Source passage |
This style places a high value on face-to-face interactions. In a flexible work arrangement, employees most commonly work in person. Remote work is very uncommon, and management approves it on a case-by-case basis. Pre-pandemic, flexible work was most common within industries featuring significant client-facing activities.

Local hybrid

This work style balances two principles:

  • The belief that organizational productivity and workplace culture depend on in-person collaboration among employees, and
  • Giving employees the flexibility to decide where they perform most of their work overall.

Remote-friendly hybrid

A remote-friendly hybrid arrangement leverages the flexibility of a hybrid workplace in expanding talent acquisition reach while still preserving opportunities for in-person collaboration among some team members.

Remote only

In this work style, employees work entirely from home. These companies traditionally have a legacy of remote-friendly work, which allowed them to thrive as fully-remote throughout the pandemic.

Create a Comprehensive Hybrid Work Policy

Your hybrid work policy should outline the guidelines, expectations, and benefits of your hybrid work model of choice. Ensure all employees can access the policy and encourage open feedback.

Take a look at these Scoop guides on how to manage a hybrid work policy:

Rethink Your Office Space

Once you determine what type of hybrid work strategy best suits your organization, it's time to reassess your real estate situation and create the right workplace for your company.

Invest in how your organization plans to use its space.

If your workplace will primarily be used for collaboration, consider swapping out traditional desks for additional hands-on spaces like conference rooms or communal seating areas.

Be sure you have the right amount of space.

Reduced capacity and less office usage in a hybrid workplace may allow your company to downsize its physical office investment. It's time to consider right-sizing your office space investment to be sure you have enough (but not too much) space for everyone.

Track how your office space usage changes over time.

You may better understand how employees utilize your office space if you consider investing in a system to track and understand who comes into the office and on what days.

Optimize your office design.

Check out our handy guide on Post-Pandemic Office Design for the Hybrid Workplace.

Make a Communication Plan.

Transparent communication is critical to ensuring all employees stay informed and engaged, regardless of their work location. Companies must prioritize clear and inclusive communication, providing equitable access to information and opportunities for remote and in-office workers alike.

Effective hybrid work relies on a synchronized workflow that enables team members to collaborate efficiently across different locations. Employers should establish clear protocols and guidelines to ensure seamless integration between remote and in-office work processes.

Dataset entries
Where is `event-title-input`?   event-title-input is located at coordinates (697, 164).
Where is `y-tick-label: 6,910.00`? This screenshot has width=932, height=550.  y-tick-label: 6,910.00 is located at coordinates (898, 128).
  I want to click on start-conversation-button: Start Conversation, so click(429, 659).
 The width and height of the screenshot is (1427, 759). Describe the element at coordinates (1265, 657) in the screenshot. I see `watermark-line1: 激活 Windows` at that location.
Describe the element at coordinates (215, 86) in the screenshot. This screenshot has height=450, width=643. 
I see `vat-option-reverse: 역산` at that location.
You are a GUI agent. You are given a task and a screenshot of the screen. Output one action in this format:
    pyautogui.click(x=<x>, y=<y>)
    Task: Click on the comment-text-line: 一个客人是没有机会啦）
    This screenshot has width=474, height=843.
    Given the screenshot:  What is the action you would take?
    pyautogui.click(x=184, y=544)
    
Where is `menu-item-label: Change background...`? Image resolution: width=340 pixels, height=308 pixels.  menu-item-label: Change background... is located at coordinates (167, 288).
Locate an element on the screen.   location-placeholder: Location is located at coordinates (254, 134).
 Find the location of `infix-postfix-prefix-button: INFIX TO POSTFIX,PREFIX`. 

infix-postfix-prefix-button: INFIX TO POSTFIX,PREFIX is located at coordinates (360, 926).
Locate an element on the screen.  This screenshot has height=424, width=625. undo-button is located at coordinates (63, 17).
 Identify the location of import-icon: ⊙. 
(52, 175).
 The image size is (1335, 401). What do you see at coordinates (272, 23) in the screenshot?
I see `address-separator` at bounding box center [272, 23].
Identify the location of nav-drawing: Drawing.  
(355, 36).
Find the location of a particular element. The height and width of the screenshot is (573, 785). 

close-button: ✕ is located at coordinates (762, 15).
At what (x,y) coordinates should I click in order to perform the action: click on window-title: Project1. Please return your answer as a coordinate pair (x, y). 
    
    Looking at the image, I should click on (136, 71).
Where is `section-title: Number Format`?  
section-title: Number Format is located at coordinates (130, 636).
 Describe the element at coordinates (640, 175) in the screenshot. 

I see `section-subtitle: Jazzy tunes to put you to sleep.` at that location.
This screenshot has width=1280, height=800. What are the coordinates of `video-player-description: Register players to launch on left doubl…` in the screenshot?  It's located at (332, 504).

Assignment |
In the text on hybrid work, starting at "Your hybrid work policy" and ending at "communal seating areas.", change "conference rooms" to "meeting rooms" and write out that stretch again.

Answer box |
Your hybrid work policy should outline the guidelines, expectations, and benefits of your hybrid work model of choice. Ensure all employees can access the policy and encourage open feedback.

Take a look at these Scoop guides on how to manage a hybrid work policy:

Rethink Your Office Space

Once you determine what type of hybrid work strategy best suits your organization, it's time to reassess your real estate situation and create the right workplace for your company.

Invest in how your organization plans to use its space.

If your workplace will primarily be used for collaboration, consider swapping out traditional desks for additional hands-on spaces like meeting rooms or communal seating areas.